## Written exercise
Output the following records line for line, with no changes.

## Stored dataset items
— start —

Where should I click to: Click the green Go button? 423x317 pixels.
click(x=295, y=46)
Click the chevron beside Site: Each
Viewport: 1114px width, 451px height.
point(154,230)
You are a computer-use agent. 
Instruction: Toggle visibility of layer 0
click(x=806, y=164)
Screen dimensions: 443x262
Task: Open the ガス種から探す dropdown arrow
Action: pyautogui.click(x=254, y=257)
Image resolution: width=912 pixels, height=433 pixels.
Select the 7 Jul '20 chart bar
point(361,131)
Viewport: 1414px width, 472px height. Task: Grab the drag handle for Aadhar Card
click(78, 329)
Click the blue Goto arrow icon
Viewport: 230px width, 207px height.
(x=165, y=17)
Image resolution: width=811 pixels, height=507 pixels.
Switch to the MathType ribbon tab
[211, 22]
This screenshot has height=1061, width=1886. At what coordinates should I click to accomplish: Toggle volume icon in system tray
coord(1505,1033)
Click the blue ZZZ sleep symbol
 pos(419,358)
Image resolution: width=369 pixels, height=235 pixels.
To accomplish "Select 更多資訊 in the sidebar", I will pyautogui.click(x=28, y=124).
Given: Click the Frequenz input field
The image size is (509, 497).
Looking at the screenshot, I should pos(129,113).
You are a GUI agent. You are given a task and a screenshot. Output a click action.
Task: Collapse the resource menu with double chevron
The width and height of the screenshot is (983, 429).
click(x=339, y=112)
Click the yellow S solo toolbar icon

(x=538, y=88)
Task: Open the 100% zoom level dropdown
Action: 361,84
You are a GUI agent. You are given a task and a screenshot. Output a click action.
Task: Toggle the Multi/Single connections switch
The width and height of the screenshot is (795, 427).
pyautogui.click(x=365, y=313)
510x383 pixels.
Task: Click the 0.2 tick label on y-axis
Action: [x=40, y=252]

— end —

## Output for this task
Where should I click to: Click the green Go button? 423x317 pixels.
click(x=295, y=46)
Click the chevron beside Site: Each
Viewport: 1114px width, 451px height.
point(154,230)
You are a computer-use agent. 
Instruction: Toggle visibility of layer 0
click(x=806, y=164)
Screen dimensions: 443x262
Task: Open the ガス種から探す dropdown arrow
Action: pyautogui.click(x=254, y=257)
Image resolution: width=912 pixels, height=433 pixels.
Select the 7 Jul '20 chart bar
point(361,131)
Viewport: 1414px width, 472px height. Task: Grab the drag handle for Aadhar Card
click(78, 329)
Click the blue Goto arrow icon
Viewport: 230px width, 207px height.
(x=165, y=17)
Image resolution: width=811 pixels, height=507 pixels.
Switch to the MathType ribbon tab
[211, 22]
This screenshot has height=1061, width=1886. At what coordinates should I click to accomplish: Toggle volume icon in system tray
coord(1505,1033)
Click the blue ZZZ sleep symbol
 pos(419,358)
Image resolution: width=369 pixels, height=235 pixels.
To accomplish "Select 更多資訊 in the sidebar", I will pyautogui.click(x=28, y=124).
Given: Click the Frequenz input field
The image size is (509, 497).
Looking at the screenshot, I should pos(129,113).
You are a GUI agent. You are given a task and a screenshot. Output a click action.
Task: Collapse the resource menu with double chevron
The width and height of the screenshot is (983, 429).
click(x=339, y=112)
Click the yellow S solo toolbar icon

(x=538, y=88)
Task: Open the 100% zoom level dropdown
Action: 361,84
You are a GUI agent. You are given a task and a screenshot. Output a click action.
Task: Toggle the Multi/Single connections switch
The width and height of the screenshot is (795, 427).
pyautogui.click(x=365, y=313)
510x383 pixels.
Task: Click the 0.2 tick label on y-axis
Action: [x=40, y=252]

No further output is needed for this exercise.